Did you get an email to take a survey from AAR last week? I did!
And like a good little member, I completed the survey. However, there were some descriptions on there that were kinda phrased oddly, and some questions I didn’t really understand, especially where I was asked to differentiate between a statewide MLS and some other options.
One thing mentioned on the survey that I felt wasn’t well explained was RPR. Have you heard of RPR?
RPR is the Realtors Property Resource. NAR has this venture capital fund called Second Century Ventures. From this fund, NAR invests in new technologies and initiatives to support their REALTOR® membership. One of those projects is RPR.
The idea behind RPR is to make this HUGE library of information about property as an ultimate research resource for REALTORS®. (Try saying that 3x fast…) We’re talking a mashup of public records, tax information, mortgage and lien information, zoning information, flood maps, details of prior transactions, neighborhood data, demographic and psychographic information, school districts, maps, trends, reports – and they’d love to include all the information from all the MLSes across the country as well.
Can you imagine all that information in one place? You log in once and have all of that at your fingertips. No more having to go to five different sites to do your property research. Everything you want to know about a house is all in one place. You can get more and better information to your clients about houses quickly, all from one single website. Fast. Easy.
And don’t confuse RPR with a national MLS. There are no offers of compensation in the system. It’s just a gigantic collection of data.
Did I mention free? Yes, free. And only available to members of the National Association of REALTORS®, of course.
Like any big new idea, there is controversy.
First is about access. The RPR folks say this resource is intended for REALTORS®, not for the general public. The more cynical among us think RPR will give access to the public eventually. RPR says no. This is a REALTOR® resource only.

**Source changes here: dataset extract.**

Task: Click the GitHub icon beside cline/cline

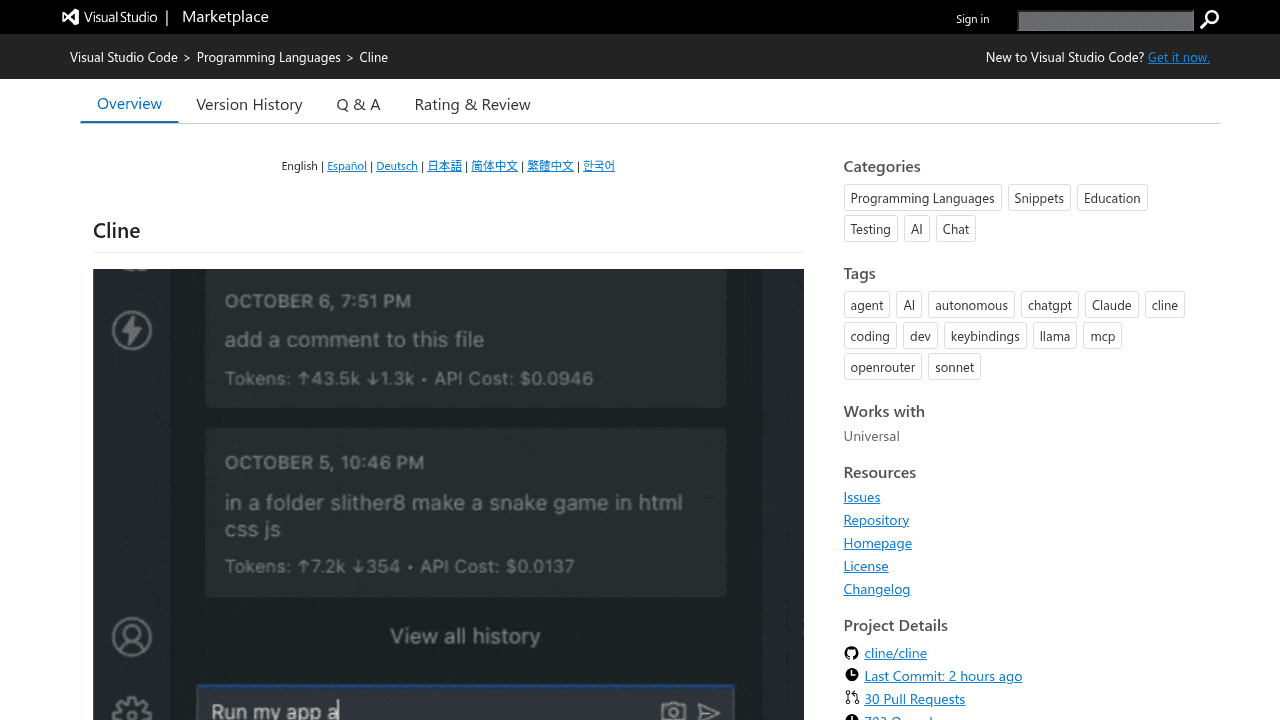Action: click(x=851, y=652)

Second is about participation of MLSes. Not every MLS is wanting to give their data to RPR at this point. One of the big fears from MLSes is that RPR will make the MLS less necessary, which makes an MLS a little scared for their survival. And historically, MLSes aren’t big fans of giving away their data and information – something that is changing slowly in this new online information age.
Third is about money. RPR is intended to be free to members of NAR, but collecting all that data and maintaining the program costs money. The fear is that eventually RPR will have to find other funds – like asking for an increase in member dues or selling access to the data. Right now, RPR plans to stay afloat by selling reports about the data – by selling analytics and trend information to people like lenders, servicers, insurance companies and government entities.